++++ RECORDS SUPPLIED

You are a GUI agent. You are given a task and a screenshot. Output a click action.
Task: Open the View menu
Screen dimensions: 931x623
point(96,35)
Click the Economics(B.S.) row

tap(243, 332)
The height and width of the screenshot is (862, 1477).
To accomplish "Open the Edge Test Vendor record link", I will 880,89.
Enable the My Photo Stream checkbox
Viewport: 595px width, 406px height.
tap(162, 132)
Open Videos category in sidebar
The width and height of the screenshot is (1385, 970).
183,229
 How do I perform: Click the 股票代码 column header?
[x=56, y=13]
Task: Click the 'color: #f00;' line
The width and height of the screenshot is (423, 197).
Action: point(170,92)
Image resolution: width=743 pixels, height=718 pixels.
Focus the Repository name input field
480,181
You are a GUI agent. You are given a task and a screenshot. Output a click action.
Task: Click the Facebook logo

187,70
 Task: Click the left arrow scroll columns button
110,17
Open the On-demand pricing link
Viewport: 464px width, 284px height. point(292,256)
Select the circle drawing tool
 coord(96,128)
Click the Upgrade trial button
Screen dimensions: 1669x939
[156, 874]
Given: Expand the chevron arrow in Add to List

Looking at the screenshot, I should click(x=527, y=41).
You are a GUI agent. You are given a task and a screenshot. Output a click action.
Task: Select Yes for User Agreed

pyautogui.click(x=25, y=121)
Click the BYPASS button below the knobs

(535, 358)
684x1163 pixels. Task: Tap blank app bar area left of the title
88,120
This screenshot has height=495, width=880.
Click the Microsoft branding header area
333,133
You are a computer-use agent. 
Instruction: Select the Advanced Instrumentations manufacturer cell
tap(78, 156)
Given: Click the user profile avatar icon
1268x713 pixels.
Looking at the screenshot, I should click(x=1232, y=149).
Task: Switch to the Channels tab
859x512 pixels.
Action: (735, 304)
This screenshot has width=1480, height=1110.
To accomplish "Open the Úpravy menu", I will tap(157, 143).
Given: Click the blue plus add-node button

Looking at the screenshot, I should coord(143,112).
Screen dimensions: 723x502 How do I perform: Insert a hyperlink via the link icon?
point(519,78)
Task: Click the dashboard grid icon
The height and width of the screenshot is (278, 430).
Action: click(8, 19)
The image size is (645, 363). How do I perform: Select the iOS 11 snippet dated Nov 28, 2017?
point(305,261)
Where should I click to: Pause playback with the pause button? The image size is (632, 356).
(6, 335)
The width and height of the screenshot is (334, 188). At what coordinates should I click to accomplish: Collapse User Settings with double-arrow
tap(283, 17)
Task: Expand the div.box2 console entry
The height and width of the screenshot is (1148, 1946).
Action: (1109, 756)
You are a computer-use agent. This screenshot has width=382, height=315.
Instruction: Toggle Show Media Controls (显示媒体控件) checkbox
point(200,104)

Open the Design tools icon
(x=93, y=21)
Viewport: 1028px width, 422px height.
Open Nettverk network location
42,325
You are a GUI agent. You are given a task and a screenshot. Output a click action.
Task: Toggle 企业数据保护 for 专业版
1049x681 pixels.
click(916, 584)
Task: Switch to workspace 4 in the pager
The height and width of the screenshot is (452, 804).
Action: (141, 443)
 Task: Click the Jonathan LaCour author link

++++++++

Can you render these lines as a JSON list of strings, one string per line, with blank lines left out?

# REPLY
[
  "You are a GUI agent. You are given a task and a screenshot. Output a click action.",
  "Task: Open the View menu",
  "Screen dimensions: 931x623",
  "point(96,35)",
  "Click the Economics(B.S.) row",
  "tap(243, 332)",
  "The height and width of the screenshot is (862, 1477).",
  "To accomplish \"Open the Edge Test Vendor record link\", I will 880,89.",
  "Enable the My Photo Stream checkbox",
  "Viewport: 595px width, 406px height.",
  "tap(162, 132)",
  "Open Videos category in sidebar",
  "The width and height of the screenshot is (1385, 970).",
  "183,229",
  " How do I perform: Click the 股票代码 column header?",
  "[x=56, y=13]",
  "Task: Click the 'color: #f00;' line",
  "The width and height of the screenshot is (423, 197).",
  "Action: point(170,92)",
  "Image resolution: width=743 pixels, height=718 pixels.",
  "Focus the Repository name input field",
  "480,181",
  "You are a GUI agent. You are given a task and a screenshot. Output a click action.",
  "Task: Click the Facebook logo",
  "187,70",
  " Task: Click the left arrow scroll columns button",
  "110,17",
  "Open the On-demand pricing link",
  "Viewport: 464px width, 284px height. point(292,256)",
  "Select the circle drawing tool",
  " coord(96,128)",
  "Click the Upgrade trial button",
  "Screen dimensions: 1669x939",
  "[156, 874]",
  "Given: Expand the chevron arrow in Add to List",
  "Looking at the screenshot, I should click(x=527, y=41).",
  "You are a GUI agent. You are given a task and a screenshot. Output a click action.",
  "Task: Select Yes for User Agreed",
  "pyautogui.click(x=25, y=121)",
  "Click the BYPASS button below the knobs",
  "(535, 358)",
  "684x1163 pixels. Task: Tap blank app bar area left of the title",
  "88,120",
  "This screenshot has height=495, width=880.",
  "Click the Microsoft branding header area",
  "333,133",
  "You are a computer-use agent. ",
  "Instruction: Select the Advanced Instrumentations manufacturer cell",
  "tap(78, 156)",
  "Given: Click the user profile avatar icon",
  "1268x713 pixels.",
  "Looking at the screenshot, I should click(x=1232, y=149).",
  "Task: Switch to the Channels tab",
  "859x512 pixels.",
  "Action: (735, 304)",
  "This screenshot has width=1480, height=1110.",
  "To accomplish \"Open the Úpravy menu\", I will tap(157, 143).",
  "Given: Click the blue plus add-node button",
  "Looking at the screenshot, I should coord(143,112).",
  "Screen dimensions: 723x502 How do I perform: Insert a hyperlink via the link icon?",
  "point(519,78)",
  "Task: Click the dashboard grid icon",
  "The height and width of the screenshot is (278, 430).",
  "Action: click(8, 19)",
  "The image size is (645, 363). How do I perform: Select the iOS 11 snippet dated Nov 28, 2017?",
  "point(305,261)",
  "Where should I click to: Pause playback with the pause button? The image size is (632, 356).",
  "(6, 335)",
  "The width and height of the screenshot is (334, 188). At what coordinates should I click to accomplish: Collapse User Settings with double-arrow",
  "tap(283, 17)",
  "Task: Expand the div.box2 console entry",
  "The height and width of the screenshot is (1148, 1946).",
  "Action: (1109, 756)",
  "You are a computer-use agent. This screenshot has width=382, height=315.",
  "Instruction: Toggle Show Media Controls (显示媒体控件) checkbox",
  "point(200,104)",
  "Open the Design tools icon",
  "(x=93, y=21)",
  "Viewport: 1028px width, 422px height.",
  "Open Nettverk network location",
  "42,325",
  "You are a GUI agent. You are given a task and a screenshot. Output a click action.",
  "Task: Toggle 企业数据保护 for 专业版",
  "1049x681 pixels.",
  "click(916, 584)",
  "Task: Switch to workspace 4 in the pager",
  "The height and width of the screenshot is (452, 804).",
  "Action: (141, 443)",
  " Task: Click the Jonathan LaCour author link"
]